Mitigation Strategies and Security Best Practice

Several mitigation strategies and best practices have been issued:

  1. Do not rely solely on verification badges as indicators of trust.
  2. Embed cryptographic per-file hashes and publisher certificates directly in extension packages, not just metadata fields.
  3. Use signed manifests and enforce signature checks at install and runtime even for local sideloaded extensions.
  4. Adopt multifactor extension signing and verification processes that resist token spoofing.
  5. Implement DevSecOps pipelines that vet third‑party extensions, include static and dynamic analysis, and monitor anomalous behavior at runtime.

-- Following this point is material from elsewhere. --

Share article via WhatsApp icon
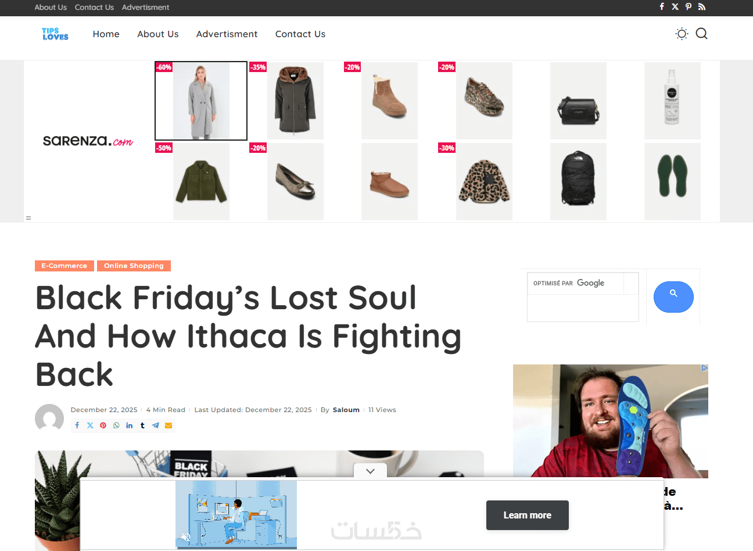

From an organizational perspective, it is advised:

  • Restrict extension installation to curated internal sources.
  • Block sideloading by default or enforce override controls.
  • Vet all extensions via static analysis tools such as CodeQL that target extension-specific taint paths.
  • Conduct runtime monitoring to detect unusual OS calls or network activity originating from IDEs.

For those securing development environments, the key takeaway is clear: badges alone offer false assurance. Threat actors can mimic publisher identity and badge metadata while executing malicious payloads.

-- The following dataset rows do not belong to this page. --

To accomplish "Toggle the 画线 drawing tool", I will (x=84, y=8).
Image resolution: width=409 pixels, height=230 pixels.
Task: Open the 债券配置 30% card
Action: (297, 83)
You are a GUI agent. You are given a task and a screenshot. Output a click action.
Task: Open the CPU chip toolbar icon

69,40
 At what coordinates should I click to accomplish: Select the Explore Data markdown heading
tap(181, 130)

Teams should audit any use of trusted extensions, especially those installed outside official marketplaces. They must enforce technical controls to ensure all installed packages, whether from marketplace or sideloaded, are truly verified, not simply visually labeled.

As part of broader software supply chain assurance, verifying extension integrity, even for developer tools, is non-negotiable. Attackers can exploit trusted workflows, seed compromised code through developer workstations, and penetrate deeper than a typical phishing attack could.

Underwhelming
 Vendor Reactions

Despite the attention, responses from IDE vendors have lacked urgency and have been underwhelming:

  • Microsoft asserted that default signature verification prevents marketplace publishing of spoofed extensions—but acknowledged sideloading remains vulnerable. They insisted changes are not critical.
  • JetBrains treated sideloaded IntelliJ plugins as explicitly flagged third‑party extensions, thus relying on UI warnings rather than eliminating the flaw.
  • Cursor reportedly does not enforce any signature verification at all, leaving the ecosystem open.

Their responses have been criticized from illustrating a gap between understanding the technical risk to the slow or non-existent enacting of security updates.

The Trust Gap Widened

Research from both security firms and academics reveals a critical trust gap in how modern IDE platforms verify extensions. Malicious actors can manipulate verified symbols and metadata to bypass trust controls and execute arbitrary code on developer machines. Vendor responses to date have been tepid, leaving the risk active as of late June 2025.

Security teams must respond proactively. They should embed cryptographic integrity checks, forbid sideloading by default, apply taint‑aware static analysis, and treat extension trust badges with skepticism. The developer environment is part of the attack surface, and protecting it demands rigor equal to the rest of the software supply chain.